Tereza Severová is an artist working with several media. Her work examines social space, either literally or figuratively. To begin with she concentrated more on cooperation with people, whose testimony and opinions she collected. In one such case an impression of great tranquillity was the result (the work entitled “The Loss of Memory”, 2005), while in another individual discourses overlap so making it impossible to hear each separately (“Speech” 2006). In most of her work we find the connecting motifs of accumulation and overlapping, a feature the artist pushes ad absurdum. Nevertheless, the viewer does not forget that this involves a direct relationship to lived reality and our world.
In the next stage of her development she turned her gaze from the individual to what surrounds them and the environment in which they operate. From the person she shifts to the formation of their identity through materials. “All Our Things” (2007) was an illusory installation at the Karlin Studios, where using digital montage she created photographs of all of her possessions, a virtual collection of which she put together in the gallery. Manipulated accretion became the topic of her following work. She freed herself from the concrete links of the objects in question to real people and accumulation became for her a metaphor of contemporary social phenomena (Filling and Emptying 2008, Area of Overfilling 2007).
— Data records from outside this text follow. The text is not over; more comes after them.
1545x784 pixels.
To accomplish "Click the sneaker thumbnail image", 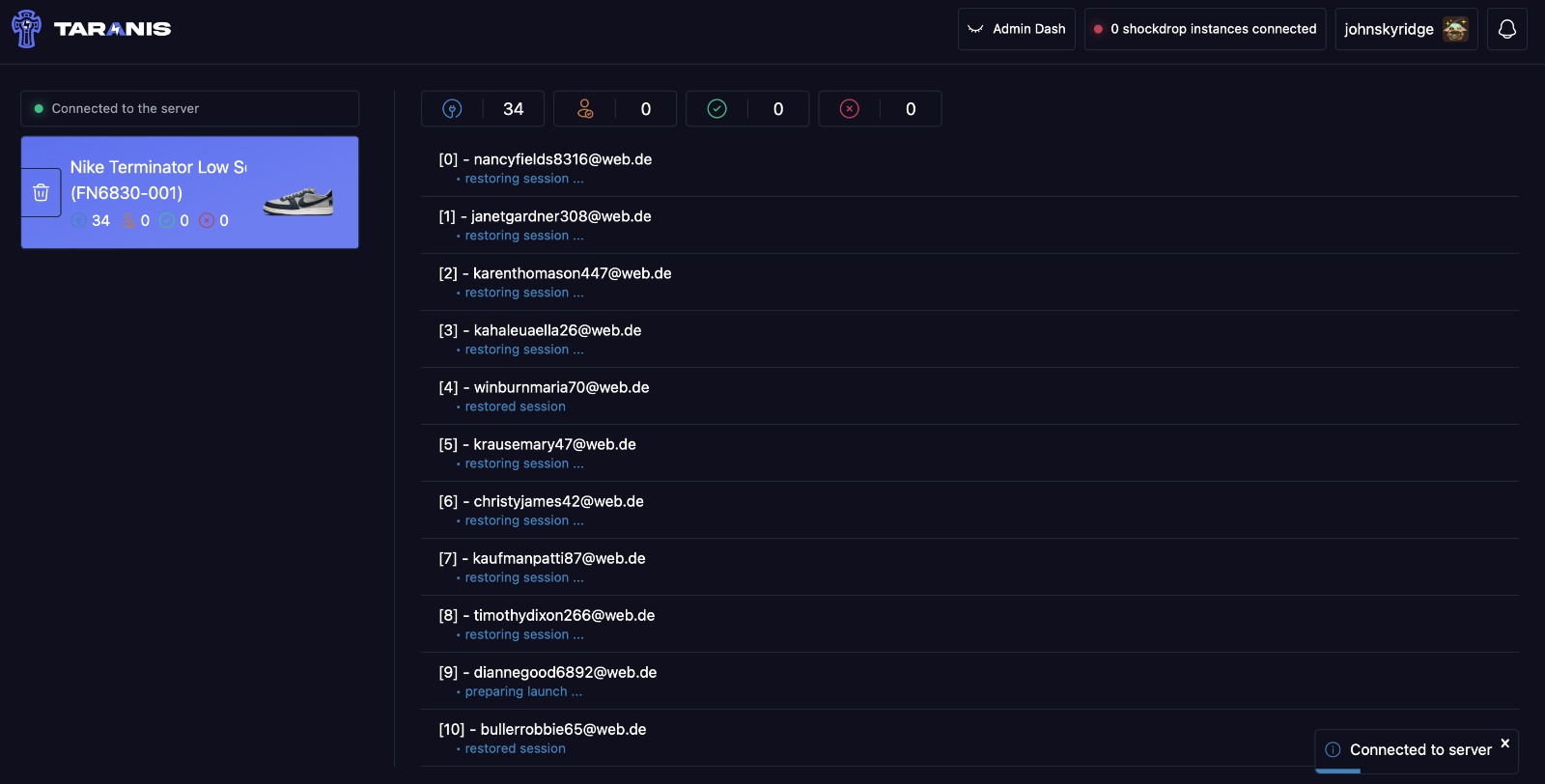I will coord(298,201).
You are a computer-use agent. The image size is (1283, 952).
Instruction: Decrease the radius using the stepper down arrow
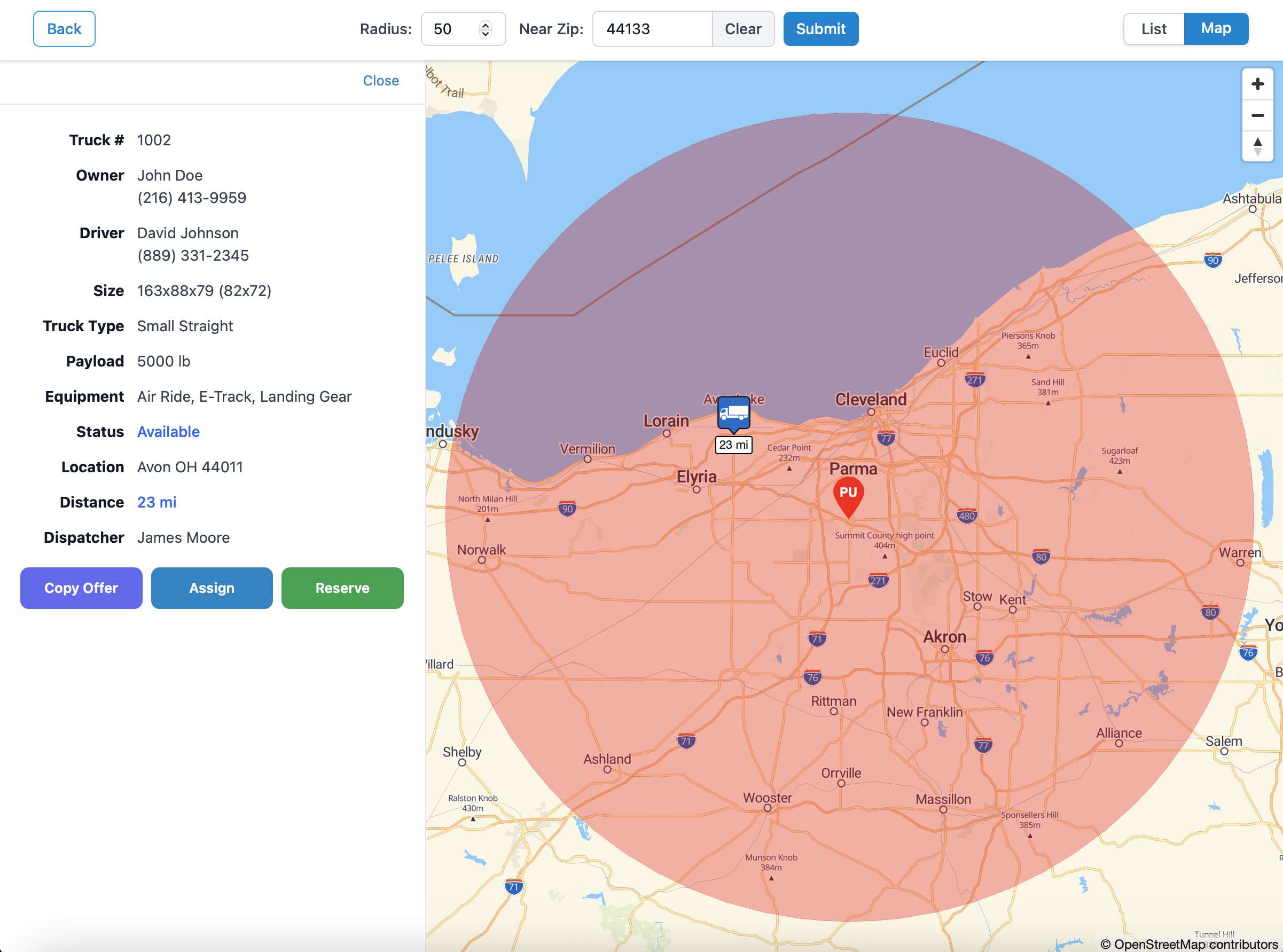[486, 34]
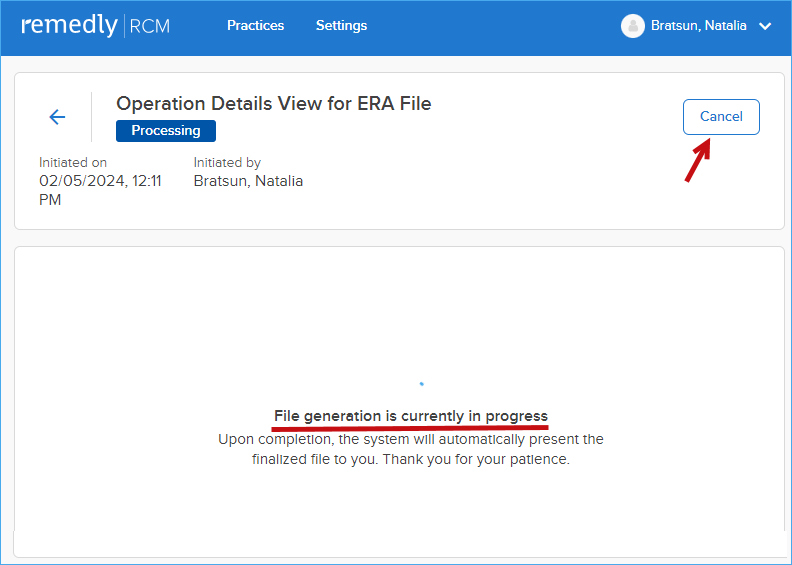
Task: Click the Bratsun, Natalia account name
Action: (698, 26)
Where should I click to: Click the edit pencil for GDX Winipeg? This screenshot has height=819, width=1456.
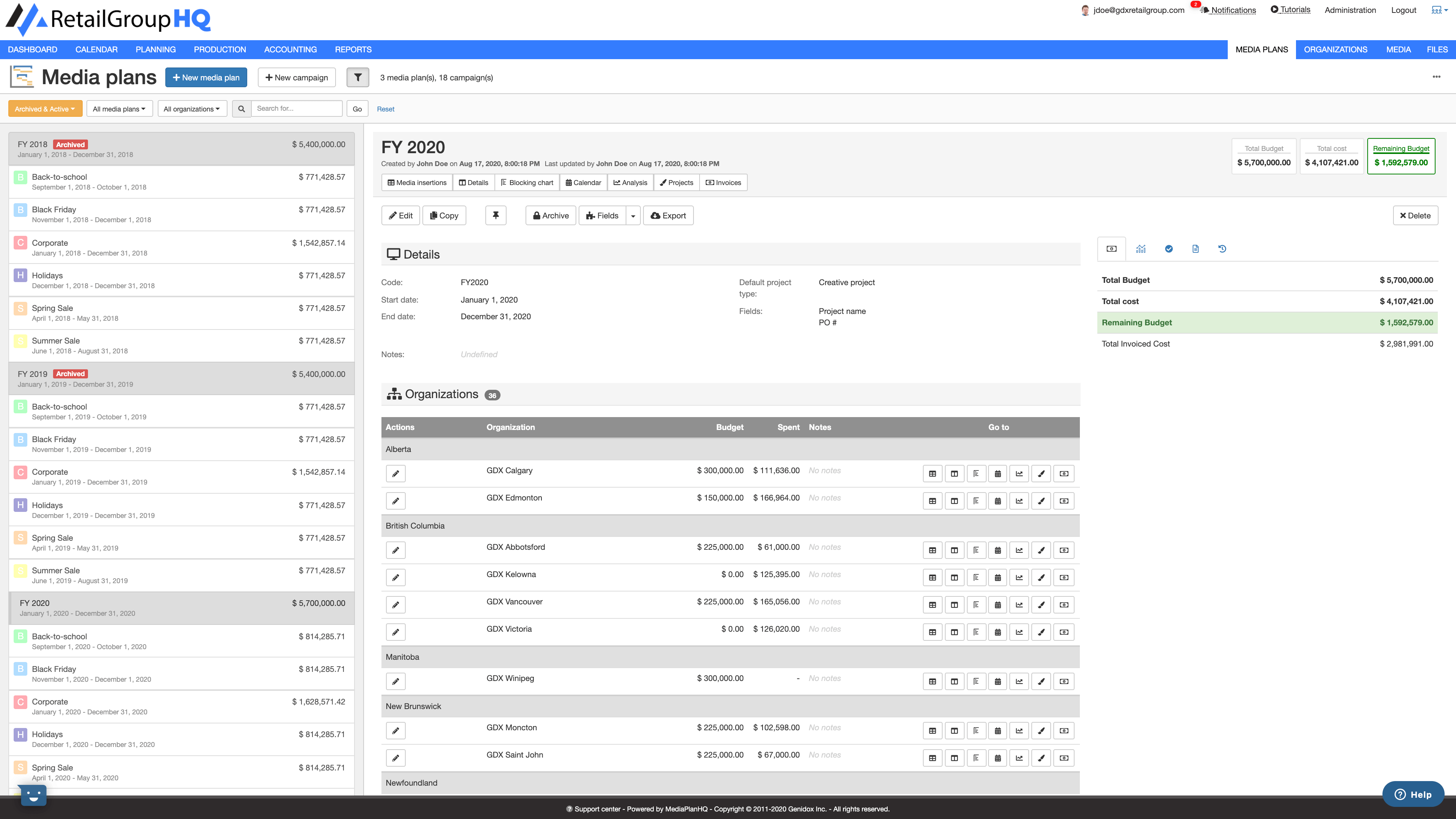pos(395,681)
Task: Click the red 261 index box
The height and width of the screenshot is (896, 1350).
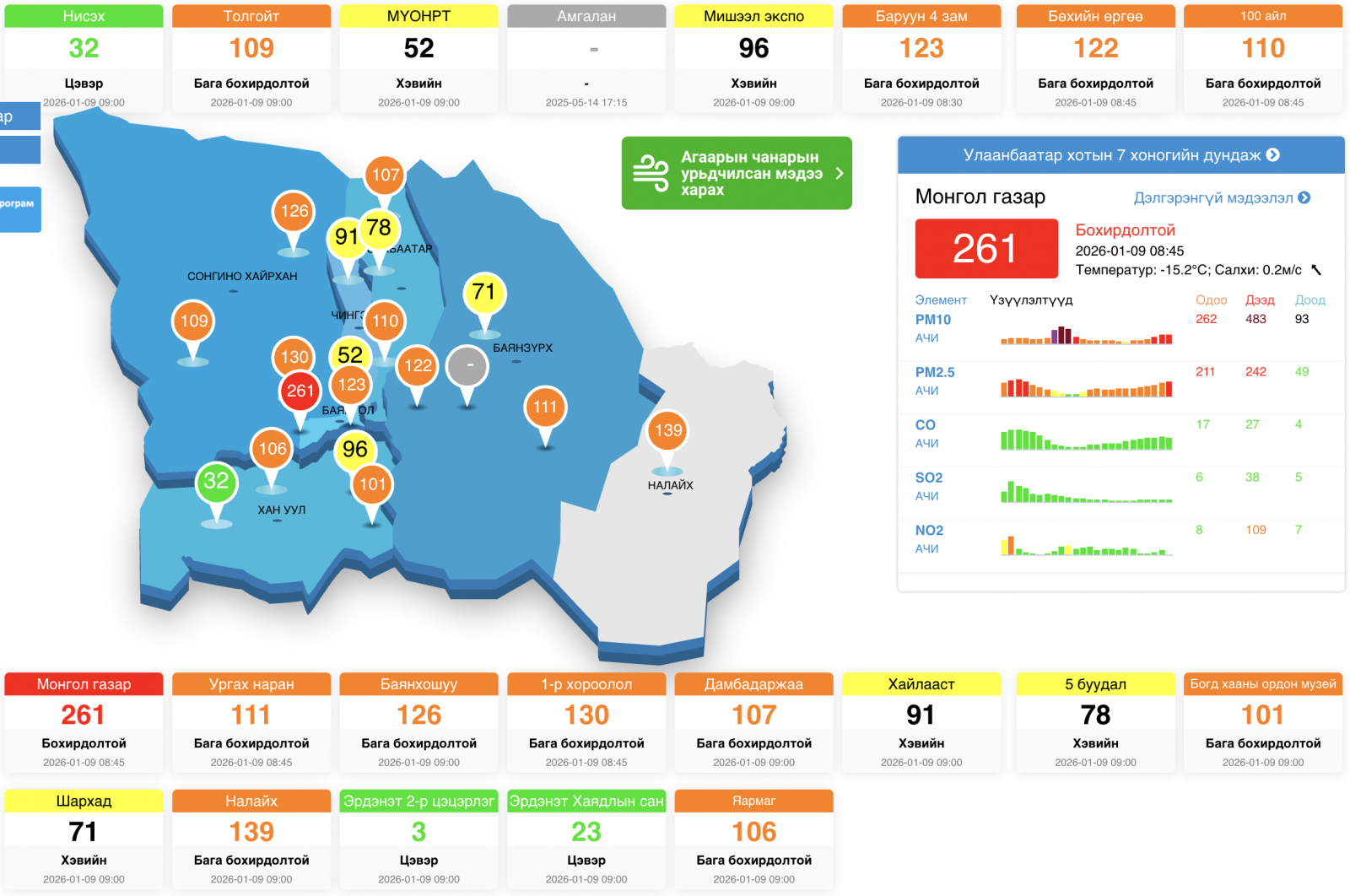Action: [x=986, y=249]
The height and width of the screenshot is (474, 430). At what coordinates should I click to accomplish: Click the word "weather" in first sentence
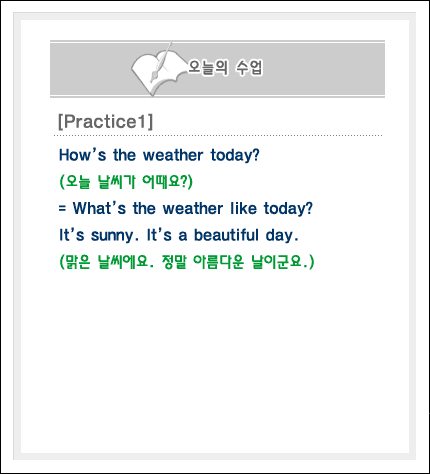(173, 155)
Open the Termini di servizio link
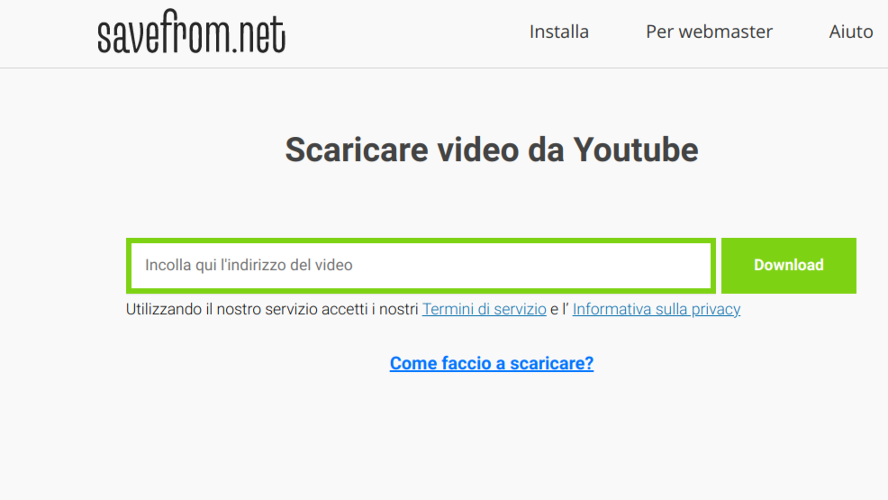 (484, 309)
Movement in one direction necessitates a countermovement, which creates a balanced whole. And so recently Severová has begun to operate in opposition to her previous themes, focussing now on absence, emptiness and erasure. To a certain extent she is returning to her early work (The Loss of Memory), not on an indexical but a symbolic level. In one of her last exhibitions at the Gallery Jelení she used both principles, each in a different part of the space and never together. First she gathered together daily newspapers in order to be able to select only certain pages from them. She then removed the text which was redundant for her project. All that remained were strongly abstract words like Love, Home, Age, Beauty, Freedom, Culture, Ideals … in the background of empty newspaper double-page spreads. In the middle of the gallery she then created a column from all the pages which she had collected during the preparatory work.